▽
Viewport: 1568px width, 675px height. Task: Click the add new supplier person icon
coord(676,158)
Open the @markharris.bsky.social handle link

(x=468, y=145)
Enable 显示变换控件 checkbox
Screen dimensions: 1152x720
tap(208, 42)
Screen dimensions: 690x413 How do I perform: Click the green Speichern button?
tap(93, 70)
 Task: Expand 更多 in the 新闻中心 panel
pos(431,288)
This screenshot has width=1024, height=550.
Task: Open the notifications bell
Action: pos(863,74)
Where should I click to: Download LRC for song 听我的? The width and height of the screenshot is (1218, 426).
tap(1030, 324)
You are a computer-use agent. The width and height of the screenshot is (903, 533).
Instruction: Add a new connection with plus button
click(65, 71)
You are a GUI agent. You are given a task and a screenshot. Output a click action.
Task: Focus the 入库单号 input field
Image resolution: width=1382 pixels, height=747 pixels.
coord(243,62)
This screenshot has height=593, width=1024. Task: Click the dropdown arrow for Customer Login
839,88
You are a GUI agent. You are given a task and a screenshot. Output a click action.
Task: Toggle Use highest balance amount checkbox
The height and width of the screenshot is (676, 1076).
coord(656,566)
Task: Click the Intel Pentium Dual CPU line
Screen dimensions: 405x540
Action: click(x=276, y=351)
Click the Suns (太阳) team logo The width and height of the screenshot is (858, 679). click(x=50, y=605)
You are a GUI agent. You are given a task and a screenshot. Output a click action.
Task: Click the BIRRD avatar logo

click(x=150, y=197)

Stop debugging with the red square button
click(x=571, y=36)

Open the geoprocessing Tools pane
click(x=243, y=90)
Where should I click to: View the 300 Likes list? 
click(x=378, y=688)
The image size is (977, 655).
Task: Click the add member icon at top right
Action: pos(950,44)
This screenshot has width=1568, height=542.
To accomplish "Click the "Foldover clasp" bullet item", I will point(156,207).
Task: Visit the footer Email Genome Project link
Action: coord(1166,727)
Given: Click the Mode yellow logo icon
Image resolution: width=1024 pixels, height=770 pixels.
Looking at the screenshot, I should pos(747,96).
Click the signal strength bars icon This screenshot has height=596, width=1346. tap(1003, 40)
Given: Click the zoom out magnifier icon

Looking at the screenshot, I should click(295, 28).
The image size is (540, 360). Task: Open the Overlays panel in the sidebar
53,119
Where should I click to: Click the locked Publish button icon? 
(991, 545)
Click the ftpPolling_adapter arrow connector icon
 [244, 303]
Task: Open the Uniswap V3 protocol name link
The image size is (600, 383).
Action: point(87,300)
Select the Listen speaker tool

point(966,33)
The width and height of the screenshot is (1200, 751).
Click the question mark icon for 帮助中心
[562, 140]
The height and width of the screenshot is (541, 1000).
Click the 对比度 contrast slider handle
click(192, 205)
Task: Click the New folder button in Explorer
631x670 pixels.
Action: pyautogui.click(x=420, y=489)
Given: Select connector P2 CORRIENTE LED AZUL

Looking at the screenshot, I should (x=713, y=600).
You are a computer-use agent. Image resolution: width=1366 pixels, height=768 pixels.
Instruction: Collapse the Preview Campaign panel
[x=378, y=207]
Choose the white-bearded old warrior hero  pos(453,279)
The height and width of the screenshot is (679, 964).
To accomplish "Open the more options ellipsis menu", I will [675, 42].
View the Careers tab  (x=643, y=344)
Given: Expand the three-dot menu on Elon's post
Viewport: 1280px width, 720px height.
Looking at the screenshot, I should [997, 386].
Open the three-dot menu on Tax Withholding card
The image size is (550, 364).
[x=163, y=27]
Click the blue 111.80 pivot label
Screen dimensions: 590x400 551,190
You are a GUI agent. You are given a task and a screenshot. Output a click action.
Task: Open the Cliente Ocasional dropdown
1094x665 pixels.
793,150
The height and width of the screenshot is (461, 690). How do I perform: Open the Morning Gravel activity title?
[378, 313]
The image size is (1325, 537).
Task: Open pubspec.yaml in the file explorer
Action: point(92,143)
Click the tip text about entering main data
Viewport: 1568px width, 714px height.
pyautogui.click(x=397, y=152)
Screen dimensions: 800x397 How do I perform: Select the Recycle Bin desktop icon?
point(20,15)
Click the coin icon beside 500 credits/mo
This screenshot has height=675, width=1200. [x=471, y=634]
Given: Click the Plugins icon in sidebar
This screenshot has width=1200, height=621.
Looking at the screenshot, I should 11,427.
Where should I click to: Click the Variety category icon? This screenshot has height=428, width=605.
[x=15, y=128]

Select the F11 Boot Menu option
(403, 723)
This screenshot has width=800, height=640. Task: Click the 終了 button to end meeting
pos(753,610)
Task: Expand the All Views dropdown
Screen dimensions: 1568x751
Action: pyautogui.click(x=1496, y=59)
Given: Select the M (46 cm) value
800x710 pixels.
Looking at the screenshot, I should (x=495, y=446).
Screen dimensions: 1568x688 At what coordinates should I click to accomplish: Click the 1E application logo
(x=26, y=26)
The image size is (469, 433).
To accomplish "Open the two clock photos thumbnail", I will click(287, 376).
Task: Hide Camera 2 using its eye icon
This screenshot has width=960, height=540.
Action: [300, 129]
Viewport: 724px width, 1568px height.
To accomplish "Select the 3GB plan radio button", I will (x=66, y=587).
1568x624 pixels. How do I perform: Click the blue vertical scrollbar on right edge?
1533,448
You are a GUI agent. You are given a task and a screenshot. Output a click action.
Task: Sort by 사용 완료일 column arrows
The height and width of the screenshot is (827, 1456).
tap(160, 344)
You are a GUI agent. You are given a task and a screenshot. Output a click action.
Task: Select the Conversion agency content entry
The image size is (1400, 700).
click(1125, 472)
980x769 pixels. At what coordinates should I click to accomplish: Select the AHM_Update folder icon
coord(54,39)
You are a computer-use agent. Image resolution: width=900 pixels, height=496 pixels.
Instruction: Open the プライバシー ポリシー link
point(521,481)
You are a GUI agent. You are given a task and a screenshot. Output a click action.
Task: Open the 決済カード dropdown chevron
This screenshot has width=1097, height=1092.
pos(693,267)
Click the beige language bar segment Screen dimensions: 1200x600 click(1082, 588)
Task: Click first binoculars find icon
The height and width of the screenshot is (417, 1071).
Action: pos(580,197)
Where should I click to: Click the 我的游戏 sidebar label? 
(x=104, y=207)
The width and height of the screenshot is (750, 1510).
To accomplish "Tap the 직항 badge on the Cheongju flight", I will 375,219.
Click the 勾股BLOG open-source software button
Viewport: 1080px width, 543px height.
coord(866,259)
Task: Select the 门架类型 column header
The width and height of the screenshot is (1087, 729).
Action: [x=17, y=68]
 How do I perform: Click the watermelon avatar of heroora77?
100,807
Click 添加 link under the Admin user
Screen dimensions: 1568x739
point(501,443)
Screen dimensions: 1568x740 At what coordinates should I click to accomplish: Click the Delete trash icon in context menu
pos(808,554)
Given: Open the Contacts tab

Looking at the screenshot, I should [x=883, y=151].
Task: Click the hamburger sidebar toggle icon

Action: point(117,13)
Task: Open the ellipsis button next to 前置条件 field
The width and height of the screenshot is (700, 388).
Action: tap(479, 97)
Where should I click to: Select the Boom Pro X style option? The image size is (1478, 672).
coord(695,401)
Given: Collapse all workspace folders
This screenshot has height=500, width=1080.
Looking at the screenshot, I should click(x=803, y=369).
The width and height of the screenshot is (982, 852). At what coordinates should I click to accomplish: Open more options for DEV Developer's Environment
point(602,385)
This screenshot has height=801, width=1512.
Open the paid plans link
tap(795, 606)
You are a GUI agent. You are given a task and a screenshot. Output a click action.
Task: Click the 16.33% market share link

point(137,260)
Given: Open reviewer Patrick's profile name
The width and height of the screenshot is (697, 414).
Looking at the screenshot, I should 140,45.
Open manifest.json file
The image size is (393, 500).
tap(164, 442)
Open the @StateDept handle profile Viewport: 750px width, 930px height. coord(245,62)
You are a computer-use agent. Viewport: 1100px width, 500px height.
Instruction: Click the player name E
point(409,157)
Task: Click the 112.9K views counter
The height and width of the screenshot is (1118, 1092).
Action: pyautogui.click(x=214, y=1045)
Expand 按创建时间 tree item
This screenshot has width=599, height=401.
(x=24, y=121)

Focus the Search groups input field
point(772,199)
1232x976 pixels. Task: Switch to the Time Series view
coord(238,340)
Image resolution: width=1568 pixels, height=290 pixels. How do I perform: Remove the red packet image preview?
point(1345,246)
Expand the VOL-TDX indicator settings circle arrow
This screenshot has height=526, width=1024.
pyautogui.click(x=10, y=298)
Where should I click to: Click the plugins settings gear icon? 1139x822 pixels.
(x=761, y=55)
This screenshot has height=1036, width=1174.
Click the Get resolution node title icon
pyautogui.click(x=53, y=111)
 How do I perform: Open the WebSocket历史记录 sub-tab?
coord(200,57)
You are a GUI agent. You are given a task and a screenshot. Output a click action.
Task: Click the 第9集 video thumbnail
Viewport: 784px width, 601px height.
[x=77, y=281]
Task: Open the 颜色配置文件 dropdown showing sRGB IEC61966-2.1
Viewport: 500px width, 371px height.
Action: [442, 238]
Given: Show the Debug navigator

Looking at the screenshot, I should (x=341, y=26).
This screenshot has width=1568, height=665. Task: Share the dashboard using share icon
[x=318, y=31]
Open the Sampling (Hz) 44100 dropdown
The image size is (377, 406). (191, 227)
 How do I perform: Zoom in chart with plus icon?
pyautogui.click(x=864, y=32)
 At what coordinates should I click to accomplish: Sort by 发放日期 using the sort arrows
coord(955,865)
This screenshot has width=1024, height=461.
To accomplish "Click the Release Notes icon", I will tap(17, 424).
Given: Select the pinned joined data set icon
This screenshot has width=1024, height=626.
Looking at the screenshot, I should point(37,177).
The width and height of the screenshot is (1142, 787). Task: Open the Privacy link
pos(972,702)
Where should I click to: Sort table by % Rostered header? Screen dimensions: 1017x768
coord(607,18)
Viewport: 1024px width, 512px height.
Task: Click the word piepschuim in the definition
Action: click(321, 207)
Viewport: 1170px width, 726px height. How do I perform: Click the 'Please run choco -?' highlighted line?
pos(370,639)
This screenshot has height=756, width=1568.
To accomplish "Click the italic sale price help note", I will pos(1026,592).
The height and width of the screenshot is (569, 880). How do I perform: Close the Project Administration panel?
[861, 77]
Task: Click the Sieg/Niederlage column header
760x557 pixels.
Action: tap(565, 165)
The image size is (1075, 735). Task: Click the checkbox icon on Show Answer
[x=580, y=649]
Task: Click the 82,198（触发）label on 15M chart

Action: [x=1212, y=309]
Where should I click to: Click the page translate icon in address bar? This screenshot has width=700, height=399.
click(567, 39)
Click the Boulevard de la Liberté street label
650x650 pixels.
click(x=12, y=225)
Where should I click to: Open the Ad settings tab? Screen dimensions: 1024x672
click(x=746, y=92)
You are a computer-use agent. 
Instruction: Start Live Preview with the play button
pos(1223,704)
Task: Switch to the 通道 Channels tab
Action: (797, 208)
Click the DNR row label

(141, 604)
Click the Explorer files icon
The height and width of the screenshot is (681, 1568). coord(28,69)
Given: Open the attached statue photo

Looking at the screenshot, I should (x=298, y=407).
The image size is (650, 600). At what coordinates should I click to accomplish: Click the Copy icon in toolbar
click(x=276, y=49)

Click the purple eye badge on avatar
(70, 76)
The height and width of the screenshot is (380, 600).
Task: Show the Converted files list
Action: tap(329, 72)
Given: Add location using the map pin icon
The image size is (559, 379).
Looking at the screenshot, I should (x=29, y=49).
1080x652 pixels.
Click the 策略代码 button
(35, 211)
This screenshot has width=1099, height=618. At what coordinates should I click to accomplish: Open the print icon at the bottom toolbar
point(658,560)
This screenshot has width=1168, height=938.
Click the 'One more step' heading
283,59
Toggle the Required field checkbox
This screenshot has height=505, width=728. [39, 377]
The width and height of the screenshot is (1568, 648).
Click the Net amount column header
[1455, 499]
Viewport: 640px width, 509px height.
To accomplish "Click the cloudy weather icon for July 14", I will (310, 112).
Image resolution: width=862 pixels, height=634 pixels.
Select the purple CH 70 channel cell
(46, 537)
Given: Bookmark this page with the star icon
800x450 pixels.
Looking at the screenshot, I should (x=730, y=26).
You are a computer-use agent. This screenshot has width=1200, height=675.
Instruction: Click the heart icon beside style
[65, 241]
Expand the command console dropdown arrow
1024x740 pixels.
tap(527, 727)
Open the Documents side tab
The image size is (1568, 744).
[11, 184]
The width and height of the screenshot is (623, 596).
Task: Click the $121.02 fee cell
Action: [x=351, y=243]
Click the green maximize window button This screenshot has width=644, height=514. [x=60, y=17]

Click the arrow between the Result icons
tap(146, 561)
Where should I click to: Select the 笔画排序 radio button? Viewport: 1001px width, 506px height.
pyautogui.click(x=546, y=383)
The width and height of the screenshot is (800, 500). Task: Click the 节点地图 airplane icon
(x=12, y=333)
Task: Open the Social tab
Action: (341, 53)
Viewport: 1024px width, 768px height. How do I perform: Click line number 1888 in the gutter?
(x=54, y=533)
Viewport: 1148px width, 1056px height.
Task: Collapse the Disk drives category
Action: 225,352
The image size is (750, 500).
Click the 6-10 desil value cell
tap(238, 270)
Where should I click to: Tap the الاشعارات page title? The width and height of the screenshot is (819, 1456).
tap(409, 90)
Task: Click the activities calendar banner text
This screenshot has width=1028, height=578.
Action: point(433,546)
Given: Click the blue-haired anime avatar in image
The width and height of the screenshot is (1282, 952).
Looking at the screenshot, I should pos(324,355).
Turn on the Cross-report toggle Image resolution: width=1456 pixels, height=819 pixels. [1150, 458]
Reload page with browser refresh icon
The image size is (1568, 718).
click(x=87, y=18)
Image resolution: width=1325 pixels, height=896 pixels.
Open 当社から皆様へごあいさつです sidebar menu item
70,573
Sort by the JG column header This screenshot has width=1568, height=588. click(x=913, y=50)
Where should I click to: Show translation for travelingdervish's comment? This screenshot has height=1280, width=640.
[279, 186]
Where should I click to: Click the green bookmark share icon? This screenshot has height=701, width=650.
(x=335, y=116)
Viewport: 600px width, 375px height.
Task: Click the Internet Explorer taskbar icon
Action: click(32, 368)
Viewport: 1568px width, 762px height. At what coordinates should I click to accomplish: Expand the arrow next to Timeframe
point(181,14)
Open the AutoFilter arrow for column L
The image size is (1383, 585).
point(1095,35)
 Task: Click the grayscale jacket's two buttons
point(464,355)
△
▸ **Exercise**: What belongs in the answer is each line of the listing that contains the word "three".

▸ **Result for this exercise**:
Given: Expand the three-dot menu on Elon's post
Open the three-dot menu on Tax Withholding card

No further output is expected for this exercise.